» **Your objective**: Print every line of the listing below, starting with the line that holds "Where should I click to: Click row" and going on through the line that holds "Click the 'Hello Daniela,' greeting line", both included, and print nothing else.
── Available data
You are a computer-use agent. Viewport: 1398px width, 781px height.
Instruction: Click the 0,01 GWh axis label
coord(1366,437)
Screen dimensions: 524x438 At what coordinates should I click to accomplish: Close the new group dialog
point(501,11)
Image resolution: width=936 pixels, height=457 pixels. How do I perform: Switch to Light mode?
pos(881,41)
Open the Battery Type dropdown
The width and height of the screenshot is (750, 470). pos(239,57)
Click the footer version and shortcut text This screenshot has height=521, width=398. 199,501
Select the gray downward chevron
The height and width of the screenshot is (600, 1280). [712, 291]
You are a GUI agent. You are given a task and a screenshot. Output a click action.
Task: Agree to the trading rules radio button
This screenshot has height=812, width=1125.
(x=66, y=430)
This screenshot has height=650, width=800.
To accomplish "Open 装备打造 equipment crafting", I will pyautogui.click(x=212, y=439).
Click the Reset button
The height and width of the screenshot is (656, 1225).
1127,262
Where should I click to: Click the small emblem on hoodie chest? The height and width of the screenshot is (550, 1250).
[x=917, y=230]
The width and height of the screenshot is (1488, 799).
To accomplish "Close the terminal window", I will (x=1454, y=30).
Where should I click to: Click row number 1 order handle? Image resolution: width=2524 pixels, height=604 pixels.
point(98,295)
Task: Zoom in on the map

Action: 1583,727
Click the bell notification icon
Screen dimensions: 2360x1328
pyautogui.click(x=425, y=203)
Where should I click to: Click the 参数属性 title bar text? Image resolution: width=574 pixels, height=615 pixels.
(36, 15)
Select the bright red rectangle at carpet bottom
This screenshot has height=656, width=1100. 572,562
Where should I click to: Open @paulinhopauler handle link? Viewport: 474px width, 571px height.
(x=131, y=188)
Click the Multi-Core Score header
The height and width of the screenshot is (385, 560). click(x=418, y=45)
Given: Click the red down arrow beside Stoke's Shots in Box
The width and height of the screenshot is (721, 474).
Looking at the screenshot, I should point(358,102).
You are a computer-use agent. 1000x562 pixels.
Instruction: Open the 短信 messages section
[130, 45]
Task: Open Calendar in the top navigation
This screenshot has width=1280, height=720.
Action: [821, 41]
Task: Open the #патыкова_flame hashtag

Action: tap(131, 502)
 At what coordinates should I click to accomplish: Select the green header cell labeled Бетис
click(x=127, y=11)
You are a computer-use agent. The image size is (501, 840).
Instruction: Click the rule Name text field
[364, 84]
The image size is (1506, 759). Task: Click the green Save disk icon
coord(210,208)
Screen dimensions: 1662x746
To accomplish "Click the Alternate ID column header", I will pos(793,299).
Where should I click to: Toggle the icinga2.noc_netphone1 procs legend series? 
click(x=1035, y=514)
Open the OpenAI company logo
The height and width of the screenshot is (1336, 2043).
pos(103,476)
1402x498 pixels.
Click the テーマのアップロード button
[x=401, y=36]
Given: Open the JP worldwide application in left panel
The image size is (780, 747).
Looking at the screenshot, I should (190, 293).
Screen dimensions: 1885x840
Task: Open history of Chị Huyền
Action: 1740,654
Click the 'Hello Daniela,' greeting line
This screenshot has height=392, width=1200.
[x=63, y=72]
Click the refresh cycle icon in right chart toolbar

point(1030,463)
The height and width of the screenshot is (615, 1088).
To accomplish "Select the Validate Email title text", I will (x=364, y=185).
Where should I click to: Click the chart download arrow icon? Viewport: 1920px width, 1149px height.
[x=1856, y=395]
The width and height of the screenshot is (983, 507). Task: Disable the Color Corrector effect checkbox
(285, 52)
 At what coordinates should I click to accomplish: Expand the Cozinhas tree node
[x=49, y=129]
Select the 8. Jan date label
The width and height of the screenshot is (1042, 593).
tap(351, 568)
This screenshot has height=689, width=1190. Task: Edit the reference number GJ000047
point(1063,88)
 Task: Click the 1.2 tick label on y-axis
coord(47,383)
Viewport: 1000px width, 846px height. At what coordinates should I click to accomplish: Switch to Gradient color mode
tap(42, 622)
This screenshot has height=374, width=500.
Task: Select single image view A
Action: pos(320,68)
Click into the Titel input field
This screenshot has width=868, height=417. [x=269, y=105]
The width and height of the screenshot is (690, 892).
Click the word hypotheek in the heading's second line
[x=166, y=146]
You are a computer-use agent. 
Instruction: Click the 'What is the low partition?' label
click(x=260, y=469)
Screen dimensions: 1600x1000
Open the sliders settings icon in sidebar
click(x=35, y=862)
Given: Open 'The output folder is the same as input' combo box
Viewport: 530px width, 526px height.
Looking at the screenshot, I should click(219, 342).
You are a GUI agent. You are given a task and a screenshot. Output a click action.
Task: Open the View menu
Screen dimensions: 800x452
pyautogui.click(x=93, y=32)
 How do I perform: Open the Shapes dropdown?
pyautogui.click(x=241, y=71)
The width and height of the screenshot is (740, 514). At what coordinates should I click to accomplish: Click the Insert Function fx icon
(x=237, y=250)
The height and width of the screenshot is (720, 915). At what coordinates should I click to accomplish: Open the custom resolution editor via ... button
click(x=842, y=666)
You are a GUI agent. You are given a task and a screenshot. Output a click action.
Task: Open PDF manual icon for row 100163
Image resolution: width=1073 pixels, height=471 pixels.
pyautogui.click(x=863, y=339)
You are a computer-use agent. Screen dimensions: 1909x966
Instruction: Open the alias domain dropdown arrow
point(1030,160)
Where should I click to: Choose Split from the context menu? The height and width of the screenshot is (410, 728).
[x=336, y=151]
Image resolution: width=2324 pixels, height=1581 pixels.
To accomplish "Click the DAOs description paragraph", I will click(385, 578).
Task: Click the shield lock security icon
────
» **Your solution**:
Where should I click to: Click row number 1 order handle? Image resolution: width=2524 pixels, height=604 pixels.
point(98,295)
Task: Zoom in on the map

Action: 1583,727
Click the bell notification icon
Screen dimensions: 2360x1328
pyautogui.click(x=425, y=203)
Where should I click to: Click the 参数属性 title bar text? Image resolution: width=574 pixels, height=615 pixels.
(36, 15)
Select the bright red rectangle at carpet bottom
This screenshot has height=656, width=1100. 572,562
Where should I click to: Open @paulinhopauler handle link? Viewport: 474px width, 571px height.
(x=131, y=188)
Click the Multi-Core Score header
The height and width of the screenshot is (385, 560). click(x=418, y=45)
Given: Click the red down arrow beside Stoke's Shots in Box
The width and height of the screenshot is (721, 474).
Looking at the screenshot, I should point(358,102).
You are a computer-use agent. 1000x562 pixels.
Instruction: Open the 短信 messages section
[130, 45]
Task: Open Calendar in the top navigation
This screenshot has width=1280, height=720.
Action: [821, 41]
Task: Open the #патыкова_flame hashtag

Action: tap(131, 502)
 At what coordinates should I click to accomplish: Select the green header cell labeled Бетис
click(x=127, y=11)
You are a computer-use agent. The image size is (501, 840).
Instruction: Click the rule Name text field
[364, 84]
The image size is (1506, 759). Task: Click the green Save disk icon
coord(210,208)
Screen dimensions: 1662x746
To accomplish "Click the Alternate ID column header", I will pos(793,299).
Where should I click to: Toggle the icinga2.noc_netphone1 procs legend series? 
click(x=1035, y=514)
Open the OpenAI company logo
The height and width of the screenshot is (1336, 2043).
pos(103,476)
1402x498 pixels.
Click the テーマのアップロード button
[x=401, y=36]
Given: Open the JP worldwide application in left panel
The image size is (780, 747).
Looking at the screenshot, I should (190, 293).
Screen dimensions: 1885x840
Task: Open history of Chị Huyền
Action: 1740,654
Click the 'Hello Daniela,' greeting line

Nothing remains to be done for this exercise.